Doubling the distance does not double the time.
⚠ The standard is built for safety and accuracy
You may have noticed the standard includes SLIDE and RE-GRASP — steps you could technically skip on the floor. They're there on purpose. The standard gives you time to handle the box safely and accurately. Skipping them is faster in the moment — but it leads to dropped boxes, strained backs, and damaged product. The standard isn't pushing you to rush. It's giving you time to do the job right.
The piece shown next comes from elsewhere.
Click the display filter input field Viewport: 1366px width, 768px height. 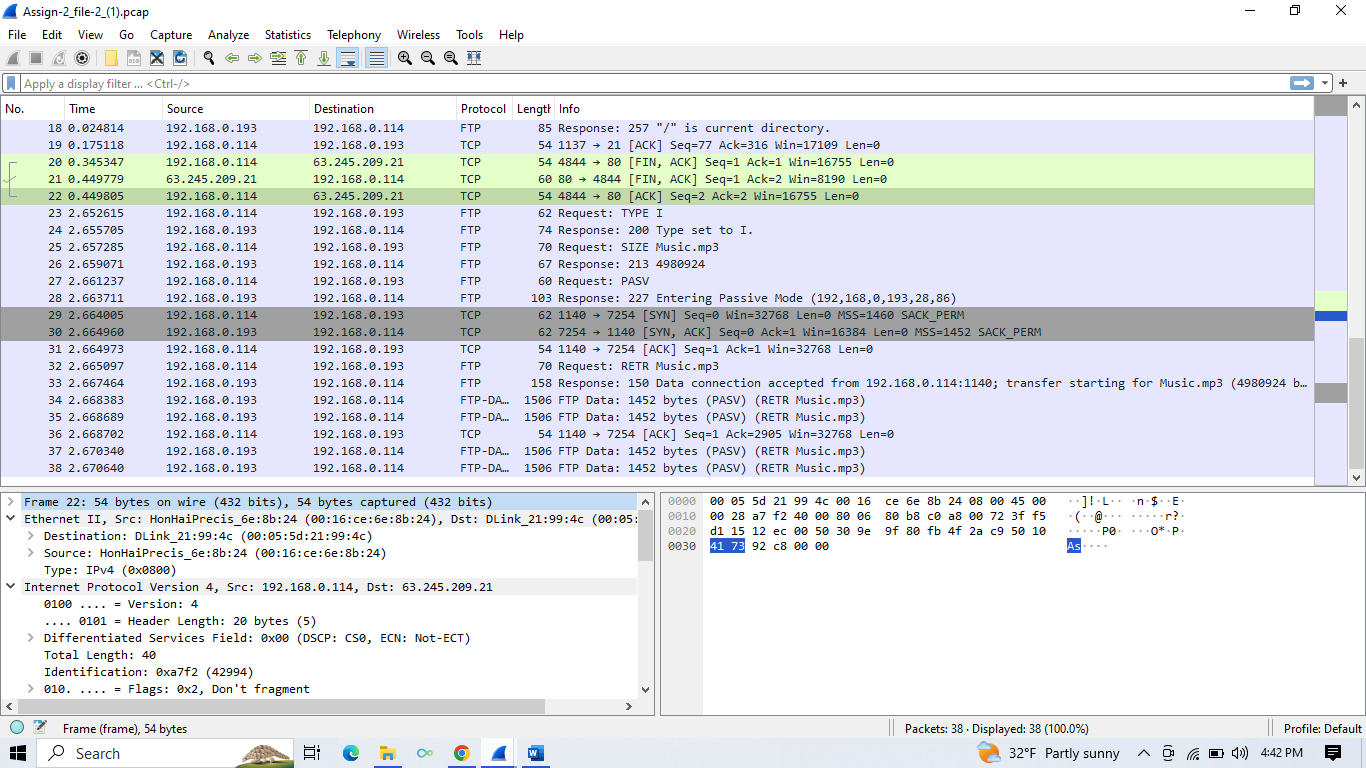(x=650, y=84)
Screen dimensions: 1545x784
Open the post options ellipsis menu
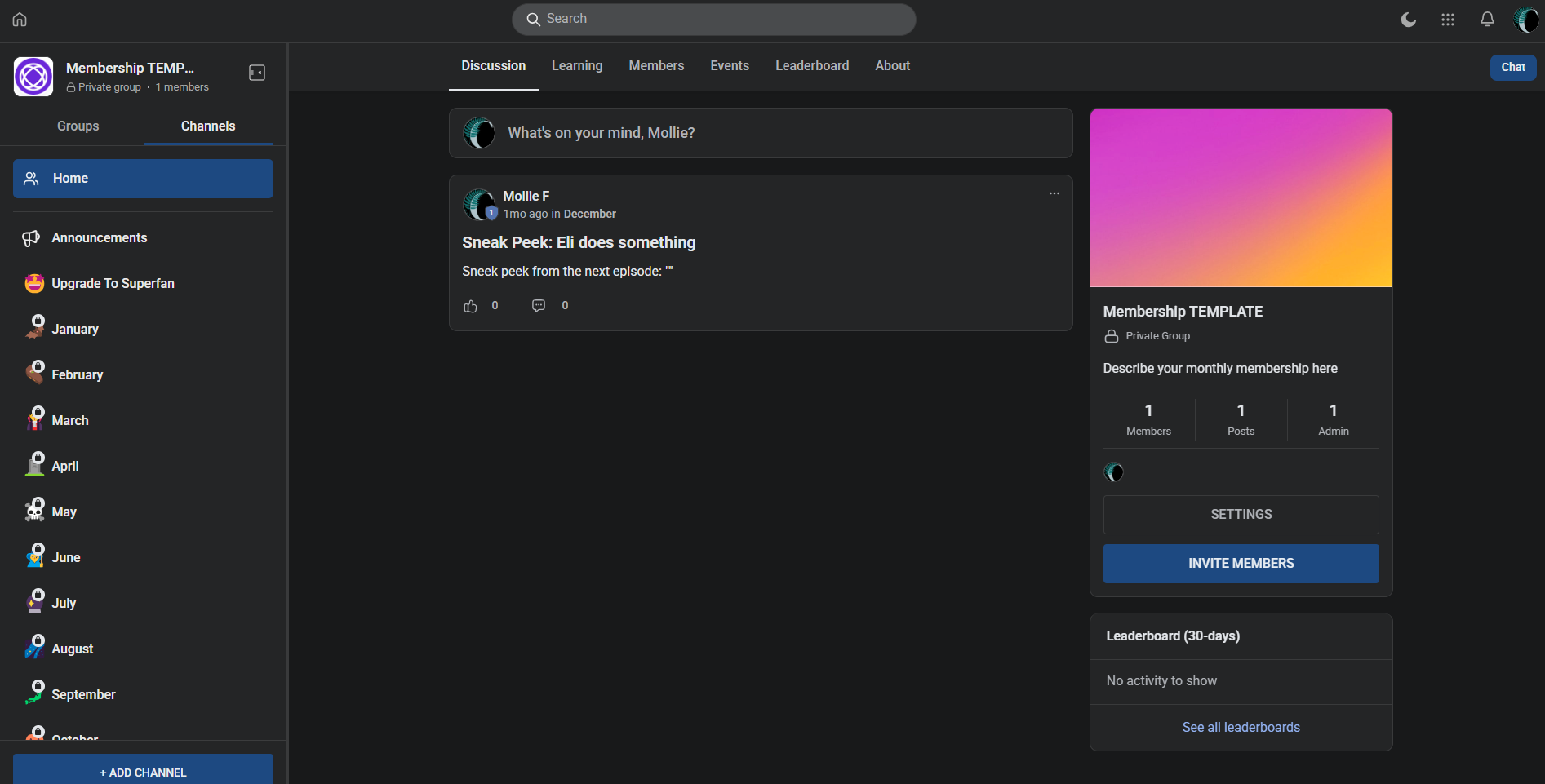(x=1054, y=193)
Why most people overestimate
Our brain stretches the whole task with the distance. We feel the longer walk and unconsciously add time to every step — even though obtain, slide, lift, and place don't change. The standard isolates what actually changes. Intuition lumps it all together.
The standard protects you
SLIDE and RE-GRASP exist because handling a box safely takes time. The standard accounts for that time. If a coach asks why you're "slow," it's not because the standard is unforgiving — it's usually because a different method or knowledge gap is in the way.
What this means for coaching
When an operator pushes back on a standard, don't defend the number. Walk the task with them, step by step. Show what scales with distance and what doesn't. Show what's there for safety. The math becomes a shared conversation — not an authority call.
Frequency is the hero
Same pattern shows up everywhere. Distance, height, weight, case count — they change the frequency of certain steps. Not the time of every step. Spotting which is which is the core skill of reading a standard.